Only by using a proper referencing system can they be sure that the person standing in front us who wants to rent a house, is really who they say they are and can afford to pay the rent with no hassles.

In my experience most tenant applicants understand this and are happy to provide the information we need to do our credit and reference checks.

In fact, I only had one potential tenant who objected to providing previous utility bills such as proof of past address. Needless to say, I didn’t let to her! A thorough tenants’ referencing system will deter tenants with a history of not paying their rent and also potential ID fraudsters who will seek an easier, “greener” landlord elsewhere. But there are laws about what landlords can and can’t do with the information we collect and landlords who abuse the data they hold on tenants can get themselves in trouble.
Fortunately the Information Commissioner (formerly the Data Protection Registrar) sets out some guidance for landlords that explains what landlords can and cannot do with tenant data.
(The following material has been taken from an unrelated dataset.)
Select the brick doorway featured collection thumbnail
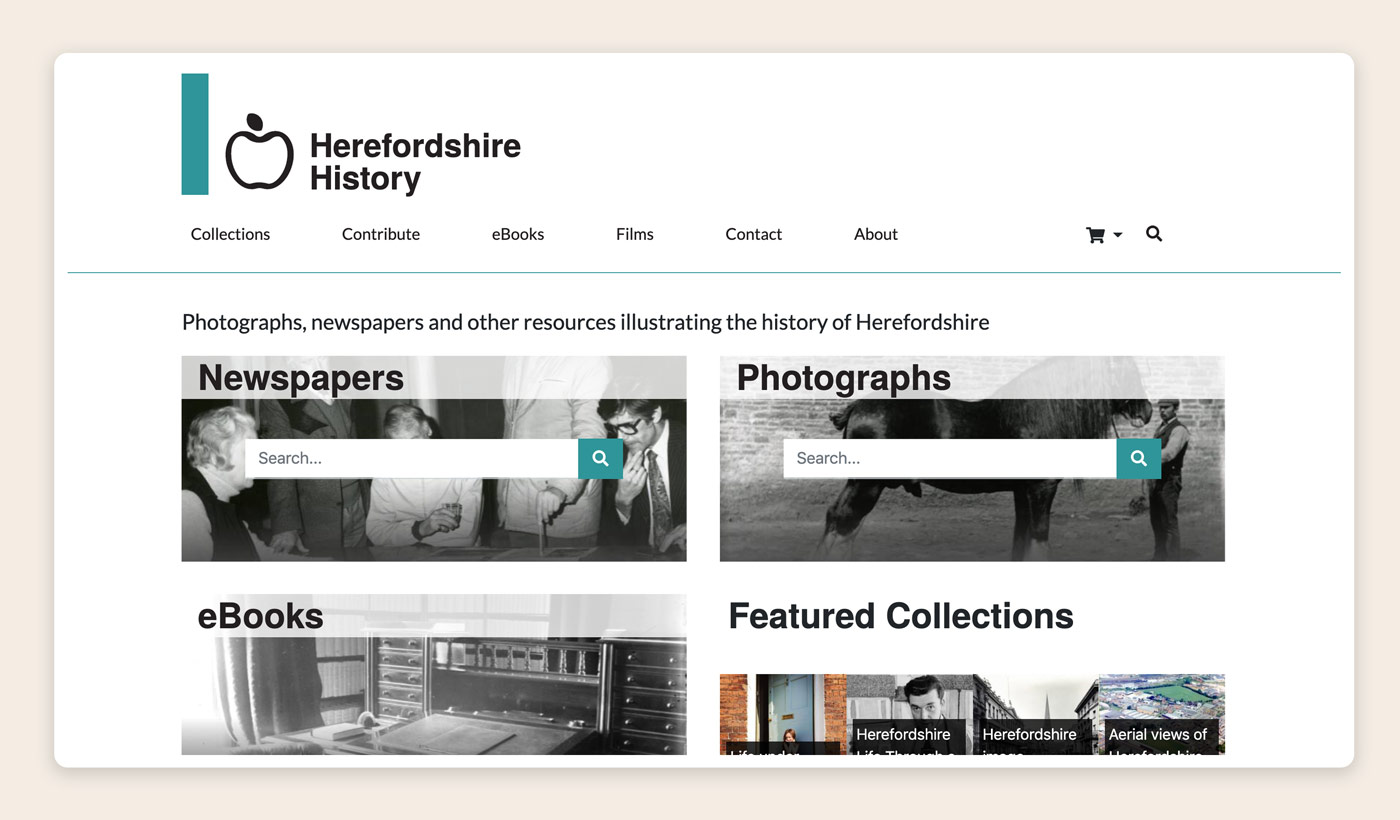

The Information Commissioners says if you use an agent to find a tenant and they obtain references for you, you are entitled to see the references as long as your agent makes it clear to the tenant on the tenant application form or in writing that this will happen. If the agent says he can’t change his application form or get the tenants’ consent to this, I’d suggest you go to a more amenable agent.

If you do the referencing yourself, you should always tell tenants what you will do with the information they give you and what credit checks and searches of databases you will do – the key thing is to be clear about how you will use information and not to use information for any purpose that is unreasonable.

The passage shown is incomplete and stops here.